══ Dataset extract ══

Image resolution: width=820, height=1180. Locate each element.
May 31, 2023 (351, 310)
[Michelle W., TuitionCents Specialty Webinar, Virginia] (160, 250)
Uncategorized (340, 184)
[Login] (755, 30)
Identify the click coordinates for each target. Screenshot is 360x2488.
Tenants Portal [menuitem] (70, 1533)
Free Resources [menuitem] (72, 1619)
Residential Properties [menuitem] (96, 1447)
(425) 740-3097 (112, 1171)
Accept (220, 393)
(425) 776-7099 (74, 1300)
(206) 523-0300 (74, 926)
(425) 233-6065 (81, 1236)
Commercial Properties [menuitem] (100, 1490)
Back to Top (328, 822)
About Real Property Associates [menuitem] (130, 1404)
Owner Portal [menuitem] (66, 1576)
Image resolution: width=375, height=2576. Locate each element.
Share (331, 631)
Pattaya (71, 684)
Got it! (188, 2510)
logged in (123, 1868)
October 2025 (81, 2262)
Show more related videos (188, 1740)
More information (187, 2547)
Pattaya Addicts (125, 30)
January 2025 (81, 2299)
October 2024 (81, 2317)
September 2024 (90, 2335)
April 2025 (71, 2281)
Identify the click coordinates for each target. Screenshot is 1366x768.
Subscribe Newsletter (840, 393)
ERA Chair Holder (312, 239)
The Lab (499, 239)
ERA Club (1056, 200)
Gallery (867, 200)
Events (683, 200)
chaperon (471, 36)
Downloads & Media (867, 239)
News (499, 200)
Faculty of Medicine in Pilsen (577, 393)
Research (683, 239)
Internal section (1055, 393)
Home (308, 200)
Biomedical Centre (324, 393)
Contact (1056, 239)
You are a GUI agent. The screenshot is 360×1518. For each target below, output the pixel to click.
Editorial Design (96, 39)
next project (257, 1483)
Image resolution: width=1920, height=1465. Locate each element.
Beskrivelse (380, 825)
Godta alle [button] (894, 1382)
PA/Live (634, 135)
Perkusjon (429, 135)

═══

Activity:
What you output must match the lines from the beginning of the material through the line with "Contact (1056, 239)" exactly, both ends included.

Answer space:
Image resolution: width=820, height=1180. Locate each element.
May 31, 2023 (351, 310)
[Michelle W., TuitionCents Specialty Webinar, Virginia] (160, 250)
Uncategorized (340, 184)
[Login] (755, 30)
Identify the click coordinates for each target. Screenshot is 360x2488.
Tenants Portal [menuitem] (70, 1533)
Free Resources [menuitem] (72, 1619)
Residential Properties [menuitem] (96, 1447)
(425) 740-3097 (112, 1171)
Accept (220, 393)
(425) 776-7099 (74, 1300)
(206) 523-0300 (74, 926)
(425) 233-6065 (81, 1236)
Commercial Properties [menuitem] (100, 1490)
Back to Top (328, 822)
About Real Property Associates [menuitem] (130, 1404)
Owner Portal [menuitem] (66, 1576)
Image resolution: width=375, height=2576. Locate each element.
Share (331, 631)
Pattaya (71, 684)
Got it! (188, 2510)
logged in (123, 1868)
October 2025 (81, 2262)
Show more related videos (188, 1740)
More information (187, 2547)
Pattaya Addicts (125, 30)
January 2025 (81, 2299)
October 2024 (81, 2317)
September 2024 (90, 2335)
April 2025 (71, 2281)
Identify the click coordinates for each target. Screenshot is 1366x768.
Subscribe Newsletter (840, 393)
ERA Chair Holder (312, 239)
The Lab (499, 239)
ERA Club (1056, 200)
Gallery (867, 200)
Events (683, 200)
chaperon (471, 36)
Downloads & Media (867, 239)
News (499, 200)
Faculty of Medicine in Pilsen (577, 393)
Research (683, 239)
Internal section (1055, 393)
Home (308, 200)
Biomedical Centre (324, 393)
Contact (1056, 239)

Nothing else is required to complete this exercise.